Vote for National Short Story Week Flash Competition

We asked for stories of exactly 100 words, and here are the submissions.  We are posting them anonymously, in order of receipt. You can vote for as many stories as you like, but only vote once, please!

Voting closed on Sunday at 5pm the winner was announced as Story 5.

Story 1

How can you not know your season?

Last year you were so bitingly cold that I spent sixty two pounds on warm slippers.

This year you blame October. Oh yes, we know it started cold but it quickly warmed. The wasps buzzed and grew flabbily indolent and seriously argumentative.

Now we rely on you to freeze them, to seal them in their many layered homes.

I had no use for my slippers in the spring, nor in the summer. Now November, you decide. Are you autumn or are you winter? When can I brush the dust from the Harris Tweed?

Story 2

Cervelaf sprawled on his mossy woodland throne. An empty tankard dangled from one finger, his great antlered head lolled.

The doe-woman, Devnet, emerged from the forest edge, bow in hand. Graceful as ever, she crossed the clearing and bowed before Cervelaf. ‘The Marasmus has returned.’

Blood surged through Cervelaf’s heart. At last! He leapt to his feet, seized his hunting horn and gave three blasts.

Echoes of the horn faded among the trees. Cervelaf drove his fist into his palm and paced the clearing.  Finally, the seasons turned. Boar-warriors, fox-people and collared men gathered around.

It was time to hunt.

Story 3

“Penny for the Guy,” I called from the doorway of the laundrette.

10p would get us a Wham bar. 20p would get a Texan. Anything else would get cola bottles or gummy bears in triplicate.

“You going to burn it, then?” asked a man in a leather jacket, pointing with his cigarette at the bundle by my feet.

I nodded, feeling shy.

“Do it now and I’ll give you a tenner,” he said, pulling a half-full can of lighter fluid from his pocket.

I just hoped my little brother would stay still long enough for me to get the money.

Story 4

It was night in the countryside; there was no light, not from moon or house. Reaching out a hand I switched on the lamp. It gave a dull click but nothing happened.

A power cut.

Across the ceiling an unearthly light painted a geometric and random pattern. Its very nature made me afraid. Quietly, as if there were company in the room, I went to the window and peered out. On the hill opposite a light danced.

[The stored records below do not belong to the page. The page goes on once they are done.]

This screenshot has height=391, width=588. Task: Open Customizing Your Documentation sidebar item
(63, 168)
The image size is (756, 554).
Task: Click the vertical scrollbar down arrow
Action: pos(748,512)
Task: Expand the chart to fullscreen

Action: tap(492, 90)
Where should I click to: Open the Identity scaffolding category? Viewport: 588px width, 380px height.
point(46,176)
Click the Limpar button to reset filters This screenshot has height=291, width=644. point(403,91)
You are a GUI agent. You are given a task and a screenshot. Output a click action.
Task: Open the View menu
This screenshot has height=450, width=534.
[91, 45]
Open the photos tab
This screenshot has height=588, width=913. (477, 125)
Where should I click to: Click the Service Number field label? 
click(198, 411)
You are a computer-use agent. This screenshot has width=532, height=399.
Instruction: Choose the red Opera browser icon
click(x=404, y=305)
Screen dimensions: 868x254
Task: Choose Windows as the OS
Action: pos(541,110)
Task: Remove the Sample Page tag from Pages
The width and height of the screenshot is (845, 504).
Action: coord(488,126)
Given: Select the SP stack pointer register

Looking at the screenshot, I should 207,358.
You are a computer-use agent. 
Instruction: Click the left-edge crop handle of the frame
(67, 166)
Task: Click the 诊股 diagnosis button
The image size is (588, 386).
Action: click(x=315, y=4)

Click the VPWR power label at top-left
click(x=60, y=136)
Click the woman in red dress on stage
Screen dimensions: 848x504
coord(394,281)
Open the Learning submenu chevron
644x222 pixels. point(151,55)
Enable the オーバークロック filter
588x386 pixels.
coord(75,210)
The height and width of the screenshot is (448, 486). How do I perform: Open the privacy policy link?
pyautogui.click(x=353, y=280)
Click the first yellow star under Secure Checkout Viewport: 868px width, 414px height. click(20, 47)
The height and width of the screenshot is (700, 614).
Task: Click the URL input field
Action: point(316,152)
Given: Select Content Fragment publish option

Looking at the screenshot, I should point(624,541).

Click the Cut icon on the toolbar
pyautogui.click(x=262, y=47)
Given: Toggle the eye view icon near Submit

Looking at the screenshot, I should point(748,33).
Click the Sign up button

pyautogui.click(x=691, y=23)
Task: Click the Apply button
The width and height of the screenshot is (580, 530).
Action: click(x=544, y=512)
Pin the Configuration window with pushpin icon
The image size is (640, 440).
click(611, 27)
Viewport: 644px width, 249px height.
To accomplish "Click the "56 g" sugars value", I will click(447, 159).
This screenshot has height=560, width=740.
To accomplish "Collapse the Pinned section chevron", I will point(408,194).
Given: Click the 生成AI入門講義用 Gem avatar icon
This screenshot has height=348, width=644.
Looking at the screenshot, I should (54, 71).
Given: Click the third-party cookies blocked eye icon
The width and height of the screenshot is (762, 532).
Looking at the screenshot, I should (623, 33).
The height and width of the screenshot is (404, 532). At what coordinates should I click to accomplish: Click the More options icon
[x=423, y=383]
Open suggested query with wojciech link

I huddled awaiting my fate, but nothing happened. All night I sat until the morning revealed the truth; a harvester on the hill.

Story 5

What is the late November doing? Spring was disturbed; the summer was hot; November terrifies.

The shining woods with their gold-brown light have tempted me out, against my better judgement. Perhaps this time it won’t happen.

And then it hoves into view: a ghastly half-rotten face with staring holes for eyes and a jagged, open mouth. It is laughing at me!

Charred twigs form a sinister circle at my feet; footprints in the mud remind me of a teasing, jeering mob.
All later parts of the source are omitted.